Rewrite the part of the records that opens with the line containing "This screenshot has width=1568, height=678." and closes with the line containing "Screen dimensions: 1198x764", replacing "Finish" with "Done" and changing nothing else. Leave the pictures out of your answer.

INFORMATION SUPPLIED
◇ ◇ ◇ ◇ ◇ ◇ ◇
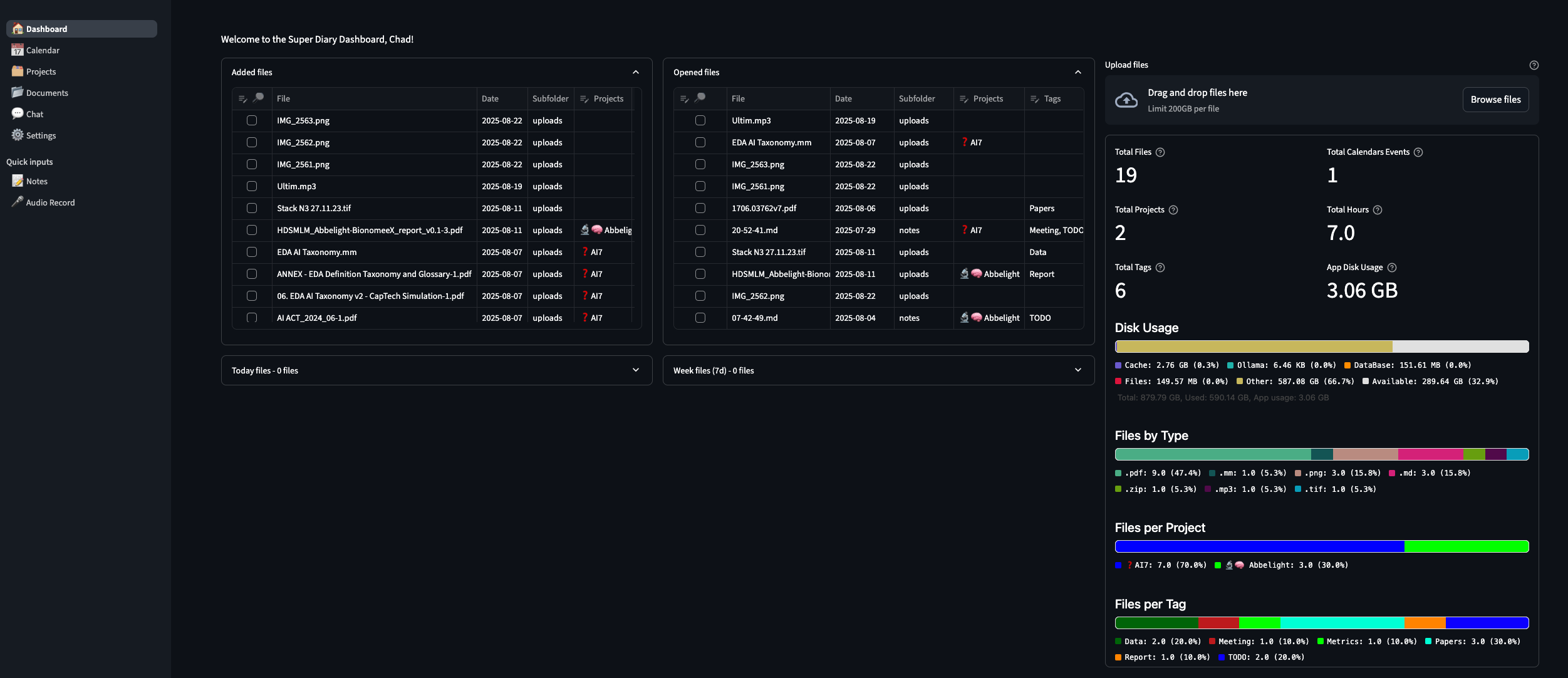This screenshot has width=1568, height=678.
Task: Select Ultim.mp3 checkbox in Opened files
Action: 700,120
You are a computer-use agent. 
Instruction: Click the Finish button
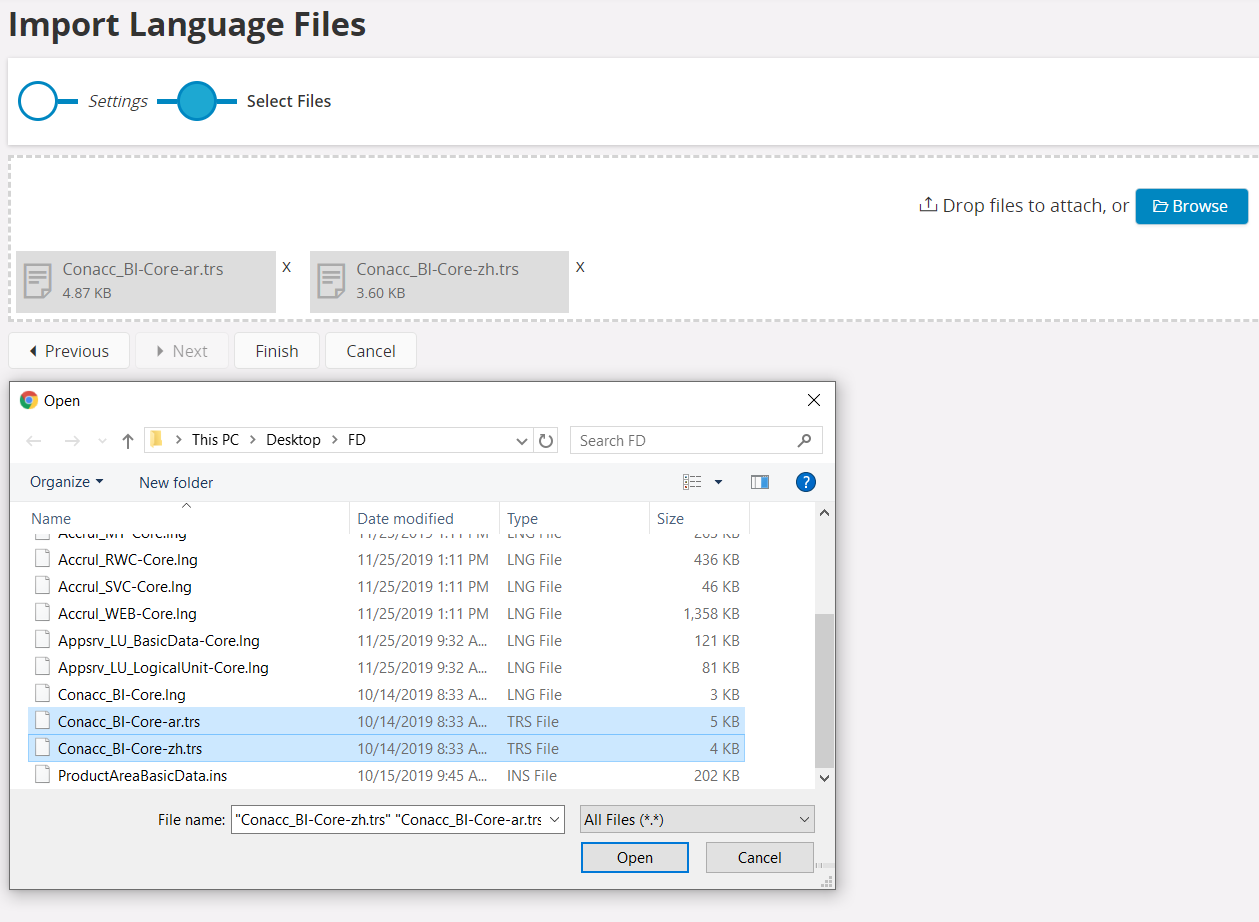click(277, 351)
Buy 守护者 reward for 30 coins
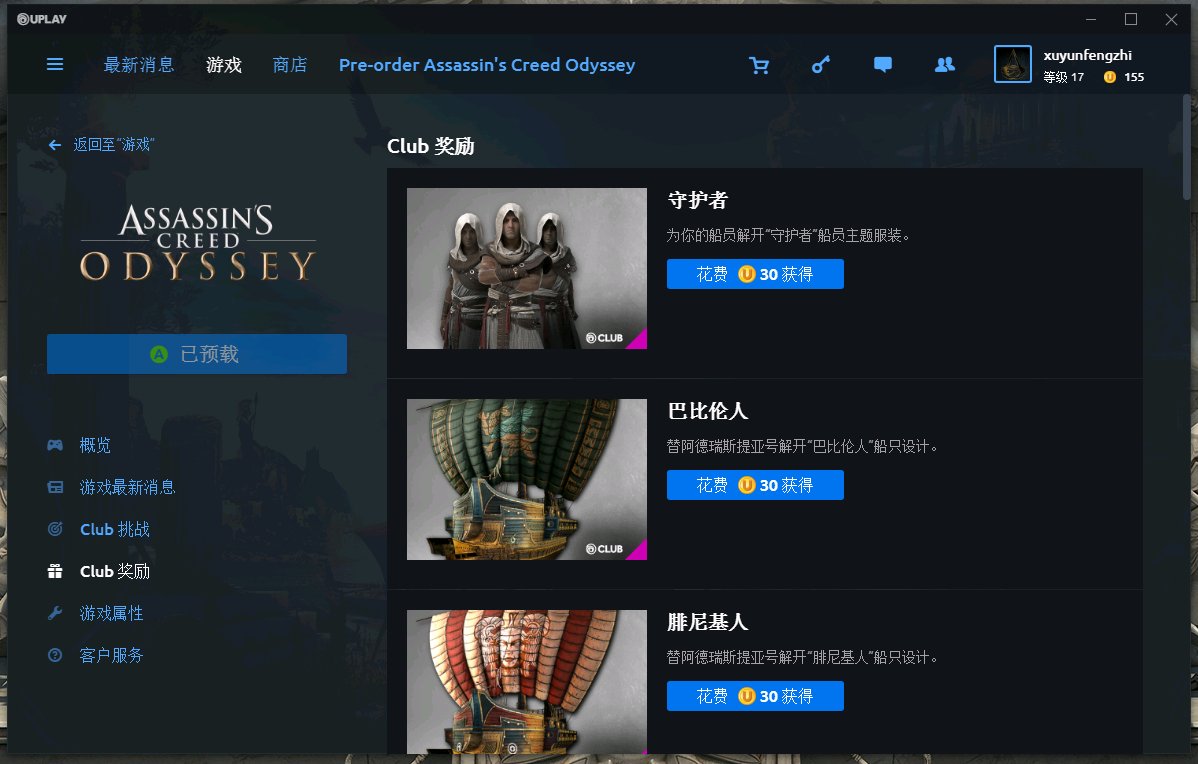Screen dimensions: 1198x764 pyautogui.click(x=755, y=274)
◇ ◇ ◇ ◇ ◇ ◇ ◇
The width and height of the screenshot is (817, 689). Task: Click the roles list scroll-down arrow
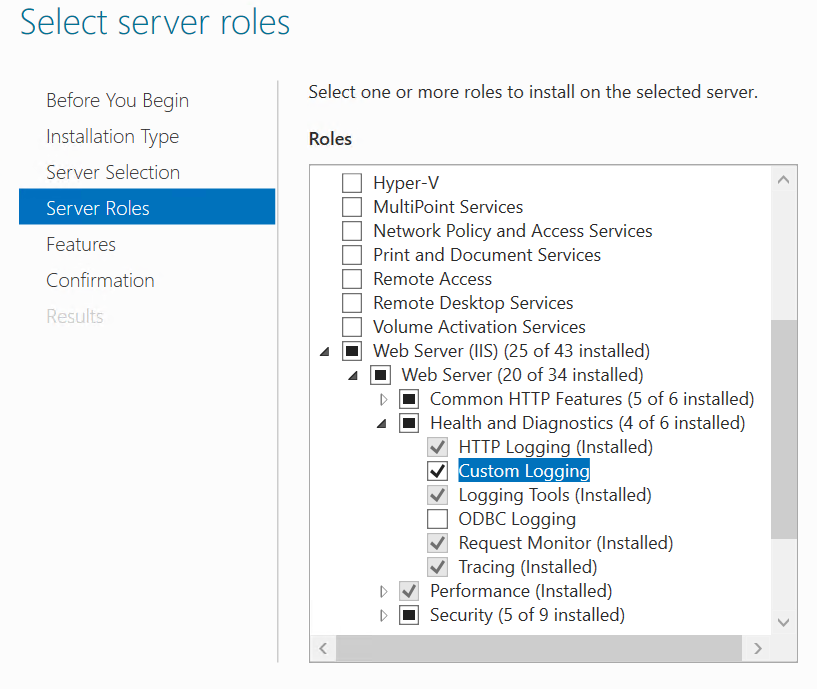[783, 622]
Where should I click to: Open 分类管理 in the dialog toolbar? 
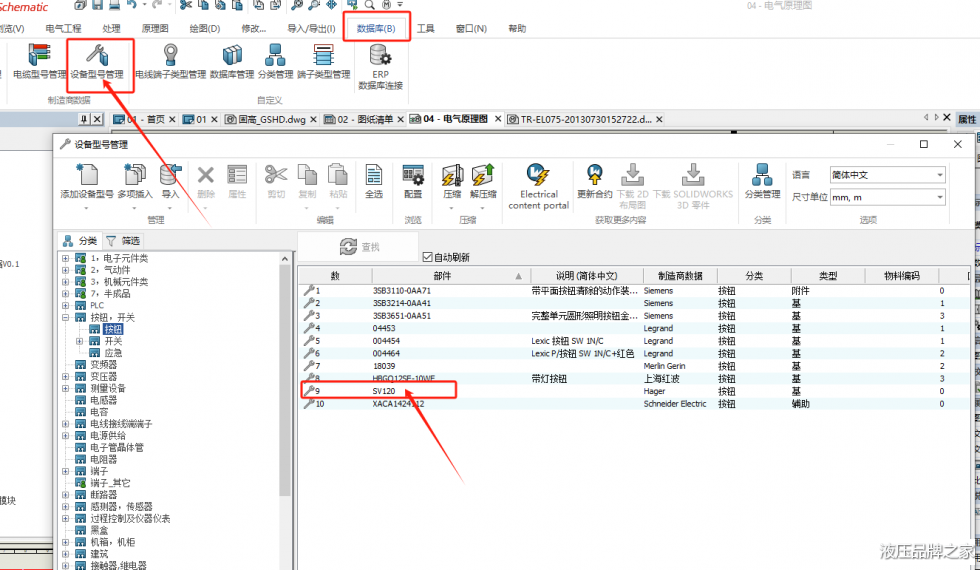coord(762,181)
◇ ◇ ◇ ◇ ◇ ◇ ◇
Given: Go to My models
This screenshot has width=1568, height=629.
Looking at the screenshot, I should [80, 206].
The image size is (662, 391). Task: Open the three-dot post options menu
◇ ◇ ◇ ◇ ◇ ◇ ◇
SOLUTION
This screenshot has width=1568, height=678.
Task: Select Ultim.mp3 checkbox in Opened files
Action: 700,120
You are a computer-use agent. 
Instruction: Click the Done button
click(277, 351)
Buy 守护者 reward for 30 coins
Screen dimensions: 1198x764 pyautogui.click(x=755, y=274)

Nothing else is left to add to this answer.